Passive samplers deployed for 2-week intervals in the water-column at 3 1 stations, during summer and fall 1999, were used to assess PCB concentrations in the Millers River Basin. The samplers concentrate PCBs, which diffuse from the water column through a polyethylene membrane to hexane (0.200 liters) contained inside the samplers. Only dissolved PCBs (likely equivalent to the bioavailable fraction) are subject to diffusion through the membrane. The summed concentrations of all targeted PCB congeners (summed PCB) retrieved from the samplers ranged from 1 to 8,000 nanograms per hexane sample. Concentration and congener-pattern comparisons indicated that the historical release of PCBs in the Millers River Basin likely occurred on the Otter River at the upstream margin of Baldwinville, Mass. Elevated water-column concentrations measured in a wetland reach on the Otter River downstream from Baldwinville were compatible with a conceptual model for a present-day (1999) source in streambed sediments, to which the PCBs partitioned after their original introduction into the Otter River and from which PCBs are released to the water now that the original discharge has ceased or greatly decreased.

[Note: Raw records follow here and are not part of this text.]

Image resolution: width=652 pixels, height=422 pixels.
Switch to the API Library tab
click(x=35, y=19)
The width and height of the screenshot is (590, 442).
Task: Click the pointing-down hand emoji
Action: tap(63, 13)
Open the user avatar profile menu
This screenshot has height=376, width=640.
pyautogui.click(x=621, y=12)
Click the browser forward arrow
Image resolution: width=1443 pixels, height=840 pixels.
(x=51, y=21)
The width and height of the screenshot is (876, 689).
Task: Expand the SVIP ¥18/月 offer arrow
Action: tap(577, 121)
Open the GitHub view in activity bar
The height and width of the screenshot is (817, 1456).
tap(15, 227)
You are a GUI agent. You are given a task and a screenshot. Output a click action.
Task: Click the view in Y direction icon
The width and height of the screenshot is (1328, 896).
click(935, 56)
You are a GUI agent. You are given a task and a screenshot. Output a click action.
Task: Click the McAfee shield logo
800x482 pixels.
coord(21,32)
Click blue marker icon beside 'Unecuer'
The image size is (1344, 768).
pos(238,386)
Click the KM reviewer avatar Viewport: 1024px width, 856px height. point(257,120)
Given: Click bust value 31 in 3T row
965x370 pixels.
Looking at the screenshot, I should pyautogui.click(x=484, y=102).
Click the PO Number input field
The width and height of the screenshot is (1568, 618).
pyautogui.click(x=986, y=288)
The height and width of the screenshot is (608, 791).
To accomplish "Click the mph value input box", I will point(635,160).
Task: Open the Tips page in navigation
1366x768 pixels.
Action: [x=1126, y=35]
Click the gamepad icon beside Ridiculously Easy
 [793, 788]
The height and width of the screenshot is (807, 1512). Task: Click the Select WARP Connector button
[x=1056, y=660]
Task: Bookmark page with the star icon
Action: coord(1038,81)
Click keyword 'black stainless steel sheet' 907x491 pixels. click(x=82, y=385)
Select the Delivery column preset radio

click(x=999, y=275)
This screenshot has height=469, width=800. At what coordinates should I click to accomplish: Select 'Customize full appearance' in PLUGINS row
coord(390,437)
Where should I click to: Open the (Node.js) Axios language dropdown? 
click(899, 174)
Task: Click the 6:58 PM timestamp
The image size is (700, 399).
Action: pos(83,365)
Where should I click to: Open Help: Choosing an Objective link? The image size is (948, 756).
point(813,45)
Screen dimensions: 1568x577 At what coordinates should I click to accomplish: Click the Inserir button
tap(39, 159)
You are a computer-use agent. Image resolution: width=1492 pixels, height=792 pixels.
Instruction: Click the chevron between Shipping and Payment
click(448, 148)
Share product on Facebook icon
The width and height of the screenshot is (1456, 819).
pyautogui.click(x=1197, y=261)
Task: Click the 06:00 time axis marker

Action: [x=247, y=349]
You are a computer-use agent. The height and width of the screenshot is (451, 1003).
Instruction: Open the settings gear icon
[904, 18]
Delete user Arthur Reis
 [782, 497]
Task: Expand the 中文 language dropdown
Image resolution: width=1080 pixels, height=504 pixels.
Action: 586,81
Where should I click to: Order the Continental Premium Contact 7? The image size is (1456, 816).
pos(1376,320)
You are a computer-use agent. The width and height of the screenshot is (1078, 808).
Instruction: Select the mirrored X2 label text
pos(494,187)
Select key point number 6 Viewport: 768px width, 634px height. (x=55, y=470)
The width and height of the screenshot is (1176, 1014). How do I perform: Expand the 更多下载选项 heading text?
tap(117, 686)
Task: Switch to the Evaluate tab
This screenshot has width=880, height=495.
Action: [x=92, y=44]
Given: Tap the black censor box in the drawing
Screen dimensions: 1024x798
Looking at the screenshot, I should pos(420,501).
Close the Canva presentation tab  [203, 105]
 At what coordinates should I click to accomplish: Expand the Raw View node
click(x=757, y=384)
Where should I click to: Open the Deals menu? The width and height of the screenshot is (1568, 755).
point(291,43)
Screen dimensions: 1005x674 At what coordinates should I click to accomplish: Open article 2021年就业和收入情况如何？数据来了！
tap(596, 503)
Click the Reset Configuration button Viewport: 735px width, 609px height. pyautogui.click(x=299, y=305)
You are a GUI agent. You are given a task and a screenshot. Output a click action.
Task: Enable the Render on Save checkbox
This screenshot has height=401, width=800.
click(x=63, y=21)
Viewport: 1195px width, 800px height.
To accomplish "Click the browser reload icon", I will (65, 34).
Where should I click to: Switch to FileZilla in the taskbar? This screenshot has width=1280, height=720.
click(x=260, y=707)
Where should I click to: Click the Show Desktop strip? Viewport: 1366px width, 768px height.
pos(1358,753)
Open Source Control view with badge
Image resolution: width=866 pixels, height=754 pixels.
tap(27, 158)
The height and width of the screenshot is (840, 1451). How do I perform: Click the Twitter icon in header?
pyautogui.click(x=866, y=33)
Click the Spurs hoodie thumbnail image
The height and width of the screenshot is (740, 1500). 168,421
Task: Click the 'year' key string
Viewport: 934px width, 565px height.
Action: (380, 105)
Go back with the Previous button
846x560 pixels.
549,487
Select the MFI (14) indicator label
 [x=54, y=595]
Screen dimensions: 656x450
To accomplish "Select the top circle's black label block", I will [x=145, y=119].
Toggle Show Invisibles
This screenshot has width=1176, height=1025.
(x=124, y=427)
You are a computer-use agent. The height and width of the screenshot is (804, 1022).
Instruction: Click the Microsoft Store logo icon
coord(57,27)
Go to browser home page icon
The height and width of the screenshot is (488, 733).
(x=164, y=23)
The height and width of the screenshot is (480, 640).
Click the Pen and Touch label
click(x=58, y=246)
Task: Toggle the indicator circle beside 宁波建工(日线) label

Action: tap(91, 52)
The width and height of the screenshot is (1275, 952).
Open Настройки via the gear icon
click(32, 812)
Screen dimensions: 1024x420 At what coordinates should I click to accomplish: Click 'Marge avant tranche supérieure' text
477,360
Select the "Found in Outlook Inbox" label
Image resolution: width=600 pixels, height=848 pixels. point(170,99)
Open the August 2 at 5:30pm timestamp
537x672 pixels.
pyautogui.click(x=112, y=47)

Two four-fold decreases in summed PCB concentrations in the Millers River, by comparison with the highest concentration on the Otter River, likely were caused by (1) dilution with water from the relatively uncontaminated upstream Millers River and (2) volatilization of PCBs from the Millers River in steep-gradient reaches. A relatively constant concentration of summed PCBs in the reach of the Millers River from river mile 20 to river mile 10 was likely a consequence of a balance between decreased volatilization rates in that relatively low-gradient reach and resupply of PCBs to the water column from contaminated streambed sediments. A second high-gradient reach from river mile 10 to the confluence of the Millers River with the Connecticut River also was associated with a decrease in concentration of water-column summed PCBs. Volatilization as a loss mechanism was supported by evidence in the form of slight changes of the congener pattern in the reaches where decreases occurred.
Exposure of fish food webs to concentrations of dissolved PCBs exceeded the U.S. Environmental Protection Agency's water-quality criterion for PCBs throughout most of the Millers River and Otter River main stems. Because the apparent source of PCBs discharged was upstream on the Otter River, a large number of river miles downstream (more than 30 mi) had summer water-column PCB concentrations that would likely lead to high concentrations of PCBs in fish.